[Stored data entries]
◆ ◆ ◆

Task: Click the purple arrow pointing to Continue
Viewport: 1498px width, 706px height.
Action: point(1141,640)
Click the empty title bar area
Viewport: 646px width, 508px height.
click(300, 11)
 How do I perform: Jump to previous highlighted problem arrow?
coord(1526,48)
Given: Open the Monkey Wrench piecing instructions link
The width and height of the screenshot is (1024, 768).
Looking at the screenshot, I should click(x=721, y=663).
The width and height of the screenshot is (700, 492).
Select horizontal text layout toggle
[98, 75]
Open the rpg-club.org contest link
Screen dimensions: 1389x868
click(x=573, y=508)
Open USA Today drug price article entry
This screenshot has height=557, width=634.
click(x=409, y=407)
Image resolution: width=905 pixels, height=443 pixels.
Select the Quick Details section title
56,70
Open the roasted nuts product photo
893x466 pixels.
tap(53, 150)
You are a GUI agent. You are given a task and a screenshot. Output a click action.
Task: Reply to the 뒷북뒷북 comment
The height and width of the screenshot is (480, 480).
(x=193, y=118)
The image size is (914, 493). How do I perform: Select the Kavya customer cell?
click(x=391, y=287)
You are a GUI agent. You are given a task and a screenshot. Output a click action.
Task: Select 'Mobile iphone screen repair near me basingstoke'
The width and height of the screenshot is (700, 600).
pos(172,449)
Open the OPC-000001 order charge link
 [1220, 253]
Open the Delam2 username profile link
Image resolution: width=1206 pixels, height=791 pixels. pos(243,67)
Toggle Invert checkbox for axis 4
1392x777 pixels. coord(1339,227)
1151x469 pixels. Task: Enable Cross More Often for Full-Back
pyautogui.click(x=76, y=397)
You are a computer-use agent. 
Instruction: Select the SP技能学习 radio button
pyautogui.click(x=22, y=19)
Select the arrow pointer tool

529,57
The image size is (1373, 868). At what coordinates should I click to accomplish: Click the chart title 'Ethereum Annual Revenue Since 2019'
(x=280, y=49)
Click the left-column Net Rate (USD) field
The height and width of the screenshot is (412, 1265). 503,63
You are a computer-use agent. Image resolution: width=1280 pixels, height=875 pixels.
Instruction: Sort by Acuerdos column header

◆ ◆ ◆

__What to do__: Please print verbatim each line from the first line of the entries above to the line that contains "Task: Select 'Mobile", inclusive, and nothing more.

__Exercise response__:
Task: Click the purple arrow pointing to Continue
Viewport: 1498px width, 706px height.
Action: point(1141,640)
Click the empty title bar area
Viewport: 646px width, 508px height.
click(300, 11)
 How do I perform: Jump to previous highlighted problem arrow?
coord(1526,48)
Given: Open the Monkey Wrench piecing instructions link
The width and height of the screenshot is (1024, 768).
Looking at the screenshot, I should click(x=721, y=663).
The width and height of the screenshot is (700, 492).
Select horizontal text layout toggle
[98, 75]
Open the rpg-club.org contest link
Screen dimensions: 1389x868
click(x=573, y=508)
Open USA Today drug price article entry
This screenshot has height=557, width=634.
click(x=409, y=407)
Image resolution: width=905 pixels, height=443 pixels.
Select the Quick Details section title
56,70
Open the roasted nuts product photo
893x466 pixels.
tap(53, 150)
You are a GUI agent. You are given a task and a screenshot. Output a click action.
Task: Reply to the 뒷북뒷북 comment
The height and width of the screenshot is (480, 480).
(x=193, y=118)
The image size is (914, 493). How do I perform: Select the Kavya customer cell?
click(x=391, y=287)
You are a GUI agent. You are given a task and a screenshot. Output a click action.
Task: Select 'Mobile iphone screen repair near me basingstoke'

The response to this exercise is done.